> [Source data]:
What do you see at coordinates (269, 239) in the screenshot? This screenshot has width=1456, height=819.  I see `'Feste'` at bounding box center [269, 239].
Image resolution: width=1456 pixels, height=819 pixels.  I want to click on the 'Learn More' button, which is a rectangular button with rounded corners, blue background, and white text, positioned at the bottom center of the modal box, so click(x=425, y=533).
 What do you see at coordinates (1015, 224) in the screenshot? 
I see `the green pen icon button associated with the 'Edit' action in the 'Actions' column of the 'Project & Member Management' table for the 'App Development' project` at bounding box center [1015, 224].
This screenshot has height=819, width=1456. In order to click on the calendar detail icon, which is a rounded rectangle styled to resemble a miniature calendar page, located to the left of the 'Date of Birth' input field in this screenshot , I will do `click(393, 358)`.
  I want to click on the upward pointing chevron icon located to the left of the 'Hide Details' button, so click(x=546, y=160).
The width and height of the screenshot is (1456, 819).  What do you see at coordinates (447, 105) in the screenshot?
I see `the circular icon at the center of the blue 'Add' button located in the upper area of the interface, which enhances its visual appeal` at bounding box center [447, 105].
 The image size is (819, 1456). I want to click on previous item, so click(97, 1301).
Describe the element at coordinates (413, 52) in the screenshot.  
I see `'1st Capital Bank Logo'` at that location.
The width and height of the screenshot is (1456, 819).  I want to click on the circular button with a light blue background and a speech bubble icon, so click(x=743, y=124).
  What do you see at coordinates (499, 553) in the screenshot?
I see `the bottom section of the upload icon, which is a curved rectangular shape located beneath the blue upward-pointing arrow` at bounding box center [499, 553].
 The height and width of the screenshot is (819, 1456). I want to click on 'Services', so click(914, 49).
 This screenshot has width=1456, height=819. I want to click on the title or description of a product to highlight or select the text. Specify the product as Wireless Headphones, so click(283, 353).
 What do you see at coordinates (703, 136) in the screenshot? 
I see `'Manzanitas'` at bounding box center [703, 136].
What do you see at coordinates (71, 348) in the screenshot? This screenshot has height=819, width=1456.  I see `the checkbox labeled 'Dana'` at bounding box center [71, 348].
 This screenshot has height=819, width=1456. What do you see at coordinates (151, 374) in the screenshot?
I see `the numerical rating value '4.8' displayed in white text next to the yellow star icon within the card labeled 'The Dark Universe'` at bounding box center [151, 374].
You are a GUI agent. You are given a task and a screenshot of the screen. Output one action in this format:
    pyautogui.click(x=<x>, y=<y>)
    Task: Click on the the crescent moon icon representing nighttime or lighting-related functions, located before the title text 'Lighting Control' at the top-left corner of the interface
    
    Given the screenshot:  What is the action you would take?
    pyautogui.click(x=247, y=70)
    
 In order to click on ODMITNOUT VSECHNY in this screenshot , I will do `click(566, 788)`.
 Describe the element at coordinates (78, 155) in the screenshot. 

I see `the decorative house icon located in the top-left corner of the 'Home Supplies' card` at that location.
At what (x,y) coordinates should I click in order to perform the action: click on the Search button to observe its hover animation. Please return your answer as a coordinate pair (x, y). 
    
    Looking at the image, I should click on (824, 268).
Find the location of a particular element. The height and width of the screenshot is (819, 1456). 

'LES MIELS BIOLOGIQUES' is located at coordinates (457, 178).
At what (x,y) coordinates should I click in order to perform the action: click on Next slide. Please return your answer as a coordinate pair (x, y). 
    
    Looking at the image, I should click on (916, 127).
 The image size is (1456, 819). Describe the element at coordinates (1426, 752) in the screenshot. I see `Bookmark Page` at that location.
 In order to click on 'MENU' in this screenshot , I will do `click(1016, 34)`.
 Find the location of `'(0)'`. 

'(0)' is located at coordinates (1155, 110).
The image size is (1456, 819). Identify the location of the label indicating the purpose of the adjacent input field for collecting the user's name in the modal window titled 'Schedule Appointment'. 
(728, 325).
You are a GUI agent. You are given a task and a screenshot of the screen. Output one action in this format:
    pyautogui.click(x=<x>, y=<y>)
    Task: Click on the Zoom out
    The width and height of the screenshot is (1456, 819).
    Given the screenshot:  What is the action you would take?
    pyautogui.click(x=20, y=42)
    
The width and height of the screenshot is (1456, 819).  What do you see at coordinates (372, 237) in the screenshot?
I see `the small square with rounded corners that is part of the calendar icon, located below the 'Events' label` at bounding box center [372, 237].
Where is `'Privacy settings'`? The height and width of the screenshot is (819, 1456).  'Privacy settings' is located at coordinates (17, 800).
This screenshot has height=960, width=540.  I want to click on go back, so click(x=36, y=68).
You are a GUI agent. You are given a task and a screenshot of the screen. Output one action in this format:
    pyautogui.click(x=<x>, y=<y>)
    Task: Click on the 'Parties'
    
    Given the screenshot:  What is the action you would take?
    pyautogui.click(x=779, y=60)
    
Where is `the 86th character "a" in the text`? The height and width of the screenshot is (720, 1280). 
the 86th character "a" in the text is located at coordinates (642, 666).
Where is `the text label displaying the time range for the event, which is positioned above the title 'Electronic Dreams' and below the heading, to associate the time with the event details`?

> [What you have to do]: Revise the items above by replacing every occurrence of "Where is" with "Where can I find", leaving all other text unchanged.

> [Answer to the problem]:
What do you see at coordinates (269, 239) in the screenshot? This screenshot has width=1456, height=819.  I see `'Feste'` at bounding box center [269, 239].
Image resolution: width=1456 pixels, height=819 pixels.  I want to click on the 'Learn More' button, which is a rectangular button with rounded corners, blue background, and white text, positioned at the bottom center of the modal box, so click(x=425, y=533).
 What do you see at coordinates (1015, 224) in the screenshot? 
I see `the green pen icon button associated with the 'Edit' action in the 'Actions' column of the 'Project & Member Management' table for the 'App Development' project` at bounding box center [1015, 224].
This screenshot has height=819, width=1456. In order to click on the calendar detail icon, which is a rounded rectangle styled to resemble a miniature calendar page, located to the left of the 'Date of Birth' input field in this screenshot , I will do `click(393, 358)`.
  I want to click on the upward pointing chevron icon located to the left of the 'Hide Details' button, so click(x=546, y=160).
The width and height of the screenshot is (1456, 819).  What do you see at coordinates (447, 105) in the screenshot?
I see `the circular icon at the center of the blue 'Add' button located in the upper area of the interface, which enhances its visual appeal` at bounding box center [447, 105].
 The image size is (819, 1456). I want to click on previous item, so click(97, 1301).
Describe the element at coordinates (413, 52) in the screenshot.  
I see `'1st Capital Bank Logo'` at that location.
The width and height of the screenshot is (1456, 819).  I want to click on the circular button with a light blue background and a speech bubble icon, so click(x=743, y=124).
  What do you see at coordinates (499, 553) in the screenshot?
I see `the bottom section of the upload icon, which is a curved rectangular shape located beneath the blue upward-pointing arrow` at bounding box center [499, 553].
 The height and width of the screenshot is (819, 1456). I want to click on 'Services', so click(914, 49).
 This screenshot has width=1456, height=819. I want to click on the title or description of a product to highlight or select the text. Specify the product as Wireless Headphones, so click(283, 353).
 What do you see at coordinates (703, 136) in the screenshot? 
I see `'Manzanitas'` at bounding box center [703, 136].
What do you see at coordinates (71, 348) in the screenshot? This screenshot has height=819, width=1456.  I see `the checkbox labeled 'Dana'` at bounding box center [71, 348].
 This screenshot has height=819, width=1456. What do you see at coordinates (151, 374) in the screenshot?
I see `the numerical rating value '4.8' displayed in white text next to the yellow star icon within the card labeled 'The Dark Universe'` at bounding box center [151, 374].
You are a GUI agent. You are given a task and a screenshot of the screen. Output one action in this format:
    pyautogui.click(x=<x>, y=<y>)
    Task: Click on the the crescent moon icon representing nighttime or lighting-related functions, located before the title text 'Lighting Control' at the top-left corner of the interface
    
    Given the screenshot:  What is the action you would take?
    pyautogui.click(x=247, y=70)
    
 In order to click on ODMITNOUT VSECHNY in this screenshot , I will do `click(566, 788)`.
 Describe the element at coordinates (78, 155) in the screenshot. 

I see `the decorative house icon located in the top-left corner of the 'Home Supplies' card` at that location.
At what (x,y) coordinates should I click in order to perform the action: click on the Search button to observe its hover animation. Please return your answer as a coordinate pair (x, y). 
    
    Looking at the image, I should click on (824, 268).
Find the location of a particular element. The height and width of the screenshot is (819, 1456). 

'LES MIELS BIOLOGIQUES' is located at coordinates (457, 178).
At what (x,y) coordinates should I click in order to perform the action: click on Next slide. Please return your answer as a coordinate pair (x, y). 
    
    Looking at the image, I should click on (916, 127).
 The image size is (1456, 819). Describe the element at coordinates (1426, 752) in the screenshot. I see `Bookmark Page` at that location.
 In order to click on 'MENU' in this screenshot , I will do `click(1016, 34)`.
 Find the location of `'(0)'`. 

'(0)' is located at coordinates (1155, 110).
The image size is (1456, 819). Identify the location of the label indicating the purpose of the adjacent input field for collecting the user's name in the modal window titled 'Schedule Appointment'. 
(728, 325).
You are a GUI agent. You are given a task and a screenshot of the screen. Output one action in this format:
    pyautogui.click(x=<x>, y=<y>)
    Task: Click on the Zoom out
    The width and height of the screenshot is (1456, 819).
    Given the screenshot:  What is the action you would take?
    pyautogui.click(x=20, y=42)
    
The width and height of the screenshot is (1456, 819).  What do you see at coordinates (372, 237) in the screenshot?
I see `the small square with rounded corners that is part of the calendar icon, located below the 'Events' label` at bounding box center [372, 237].
Where can I find `'Privacy settings'`? The height and width of the screenshot is (819, 1456).  'Privacy settings' is located at coordinates (17, 800).
This screenshot has height=960, width=540.  I want to click on go back, so click(x=36, y=68).
You are a GUI agent. You are given a task and a screenshot of the screen. Output one action in this format:
    pyautogui.click(x=<x>, y=<y>)
    Task: Click on the 'Parties'
    
    Given the screenshot:  What is the action you would take?
    pyautogui.click(x=779, y=60)
    
Where can I find `the 86th character "a" in the text`? The height and width of the screenshot is (720, 1280). 
the 86th character "a" in the text is located at coordinates (642, 666).
Where can I find `the text label displaying the time range for the event, which is positioned above the title 'Electronic Dreams' and below the heading, to associate the time with the event details`?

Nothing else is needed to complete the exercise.